Standing Among Giants
Something that Tom is understandably proud of is holding a seat in the Commission on Cyber Security for President Barack Obama, where he served as an advisor to the International Cyber Security Protection Alliance. “After Titan Rain, the government said they were going to produce a mission on cybersecurity for the incoming President.” Experts from the private sector and within government were brought together to create a strategy to deal with the cyber-crisis.
“It was right before President Obama was elected, so we had McCain’s, Clinton’s and Obama’s people there,” recalls Tom. “When Obama won, we were then transferred to consult in Congress for two years, but we met once a month for an entire day. We were not paid, we were created by Congress to serve the incoming President, and we did.”
I can’t help myself, I have to ask about working with President Obama. “He is down to earth, highly intelligent and very eloquent,” says Tom. He reflects on the recommendations created and is visibly disheartened. “To this day, only 60% of the great recommendations have been implemented and two were even reversed by the Trump administration.”
How Tom feels about the recommendations that were either ignored or reversed is written all over his face, but I decide to ask the question anyway. “I’m not going to say why, but it pissed me off. This is not a political issue, this is a patriotic issue. Actually, this isn’t even a patriotic issue, this is a civility issue. Cyberspace is not a civil place. We had to civilize cyberspace, and frankly there’s no leadership. The only country showing true leadership in cyberspace is China, and it’s not in our best interests.”
His candid denouncement is completely justified and I appreciate his honesty. I want to hear more. “Carbon Black doesn’t sell to China, Russia, Korea or Iran, or any entity that is actively targeting democracy,” he insists. “That’s where we draw the line geopolitically when it comes to doing business. Yes, that may inhibit our capacity to grow faster by eliminating those markets, but that’s irrelevant to us.” It’s another nod to what he loves about Carbon Black and why he is intent on making it his final career stop.
“It’s a major concern for me personally, but certainly for the industry too, that cybersecurity is becoming a partisan political issue, and that’s how we approach it. The United States is going to enter 2020, arguably one of the most important elections in our history, completely blind to what may occur when it comes to the election.

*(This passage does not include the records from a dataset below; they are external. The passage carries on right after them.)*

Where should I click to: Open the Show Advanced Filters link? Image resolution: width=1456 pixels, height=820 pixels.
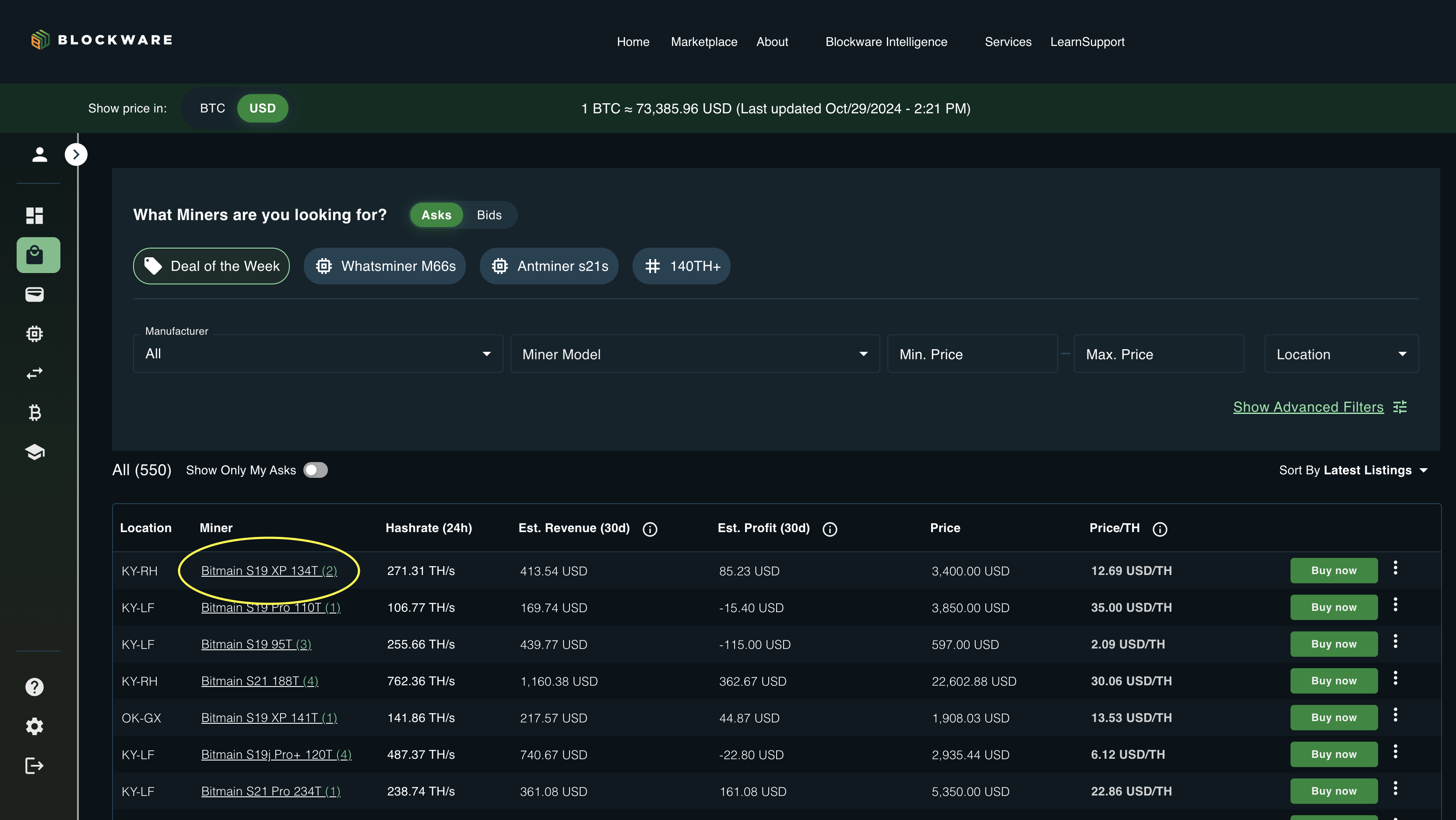click(1308, 407)
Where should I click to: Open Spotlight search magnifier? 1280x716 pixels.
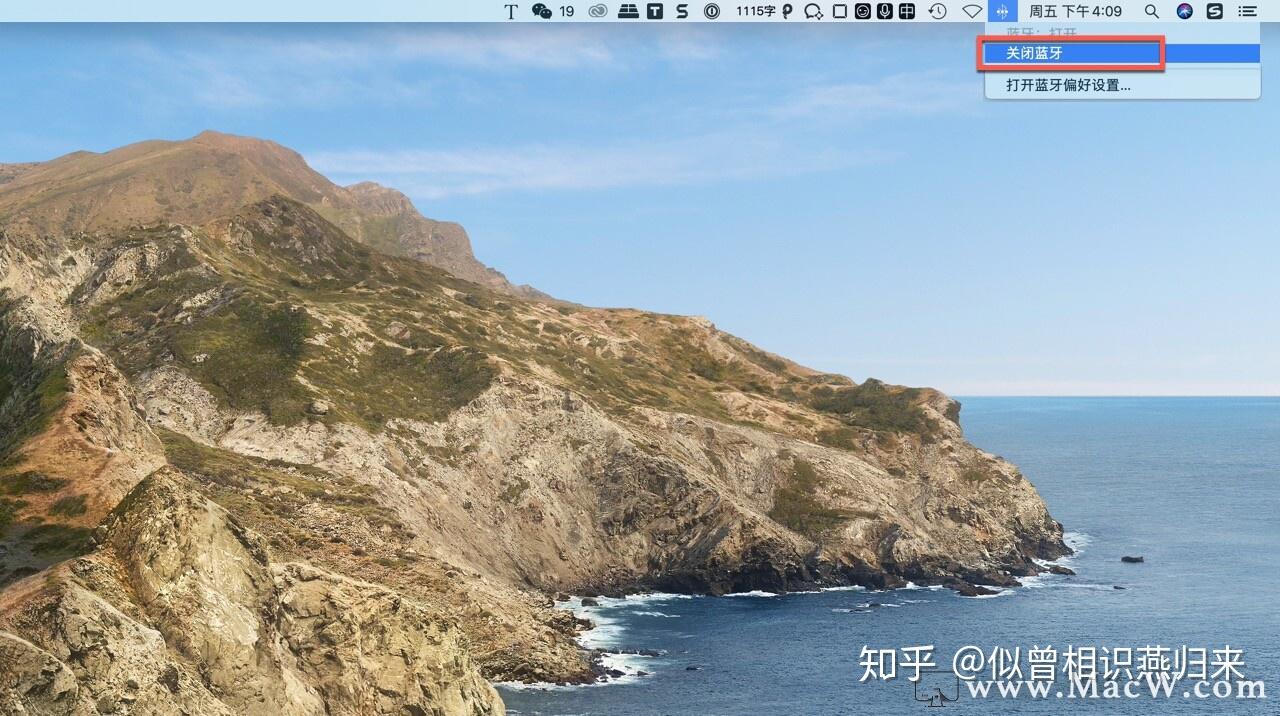[1152, 11]
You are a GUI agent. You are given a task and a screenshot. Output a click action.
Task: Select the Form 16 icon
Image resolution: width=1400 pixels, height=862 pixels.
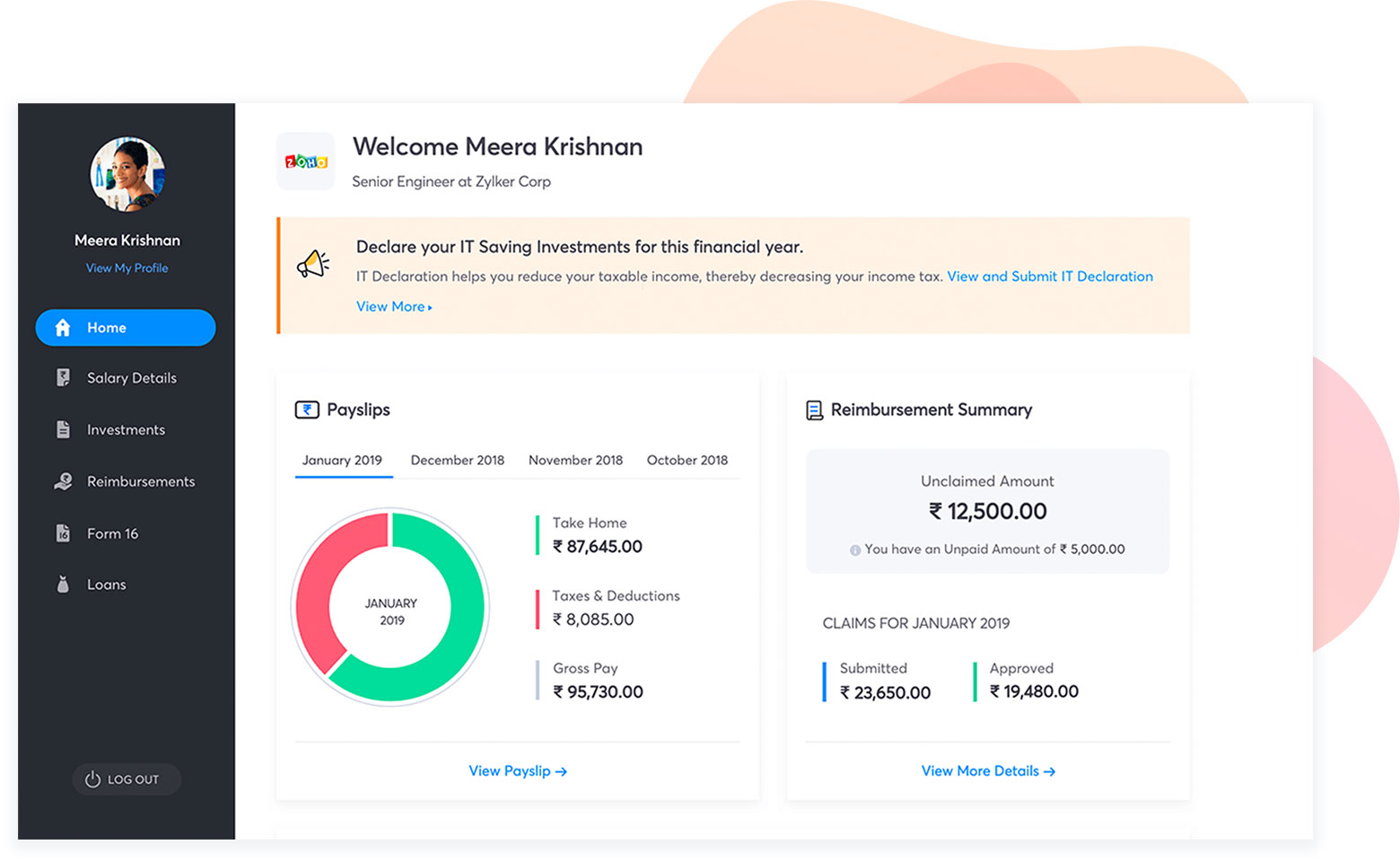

“Democracy, not only in the United States, but around the world, is at risk at worst, and at the very best, in doubt. People are doubting the integrity of what makes them part of a democracy in an election and that’s a very scary thought.”
The Future is Black
According to Tom, his path is set in stone. His future is firmly rooted in Carbon Black and he knows nowhere else he’d rather spend the remaining years of his career.
That doesn’t mean he’s giving up on teaching all together though. “I still want to help educate children, and I’d still like to be an adjunct professor, maybe in Colorado.” Of course, if he wins the lottery, the path may open up to expose a new potential direction. “In that case, I’d become a philanthropist. I’m very passionate about our National parks.”
Colorado suits him well. The hiking, mountain biking, swimming and more recently he’s trying to meditate too.
He makes sure he balances the healthy with the indulgent, however: “My happy place is great music (he loves hip hop), good friends, a good glass of red wine (pinot noir, specifically) and a good piece of cheese. In fact, he considers “if I was going to get executed tomorrow, by the Chinese or Russian government, I would have a nice piece of cheese and a glass of red wine first.” Not that he’s paranoid or anything. Tom Kellerman, thank-you for all that you do for our industry.